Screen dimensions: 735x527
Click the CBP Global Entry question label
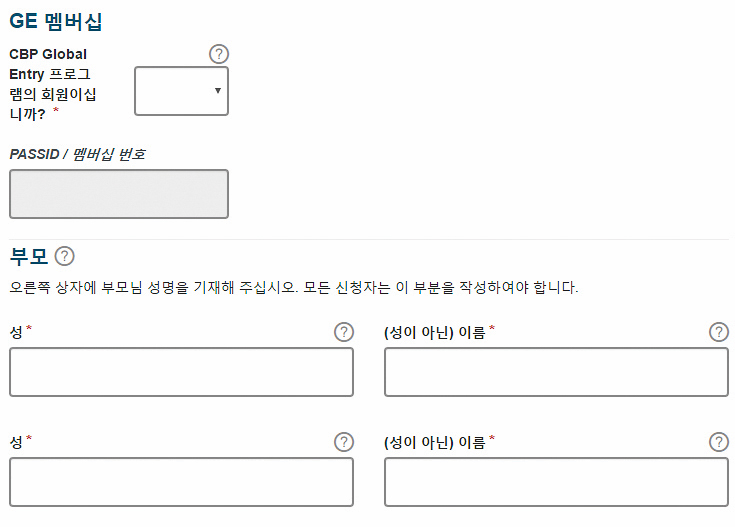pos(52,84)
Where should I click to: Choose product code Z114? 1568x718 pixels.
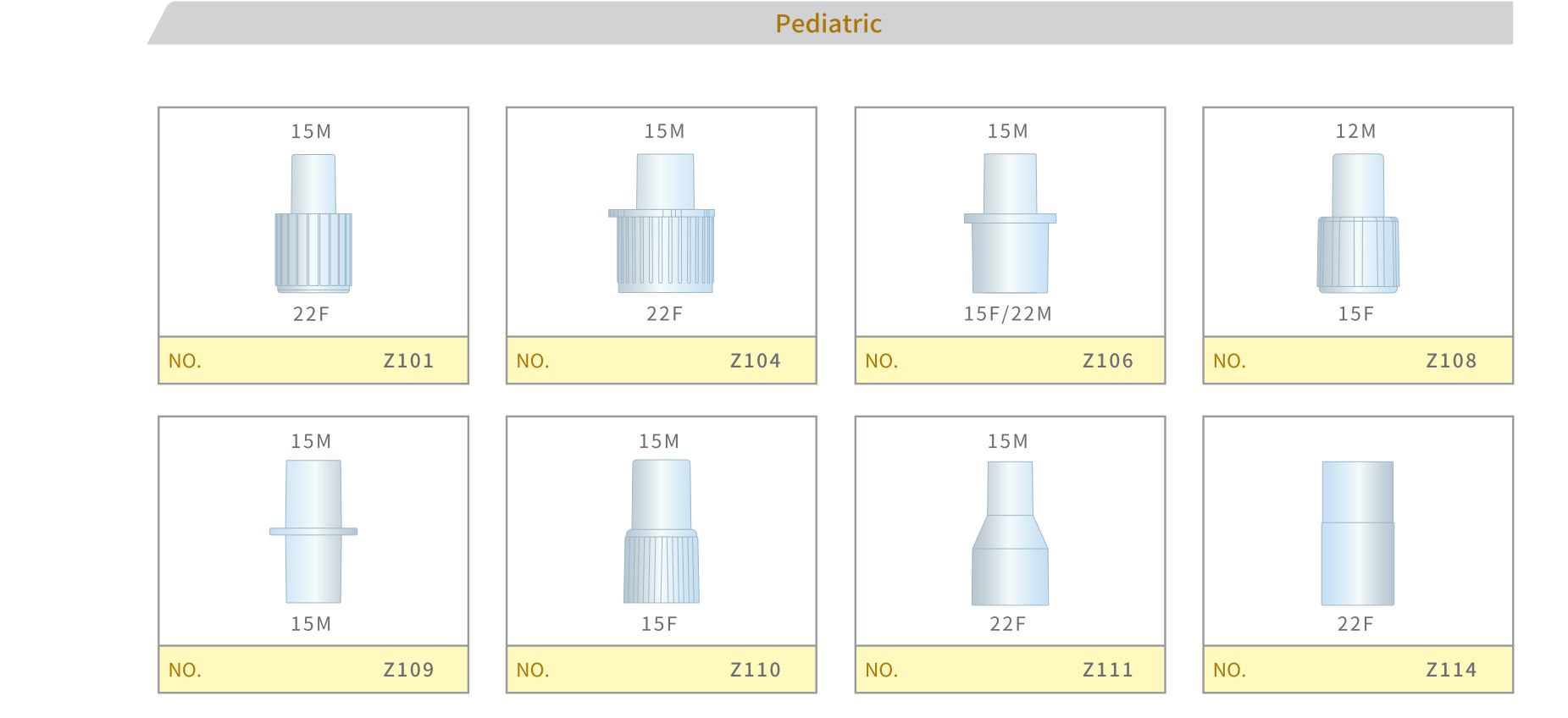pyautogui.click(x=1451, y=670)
----
Take the line containing "Where should I" through the last line of the material and retype exactly those lines, both ends included, with no pictures.

(ANSWER SECTION):
Where should I click to: Choose product code Z114? 1568x718 pixels.
pyautogui.click(x=1451, y=670)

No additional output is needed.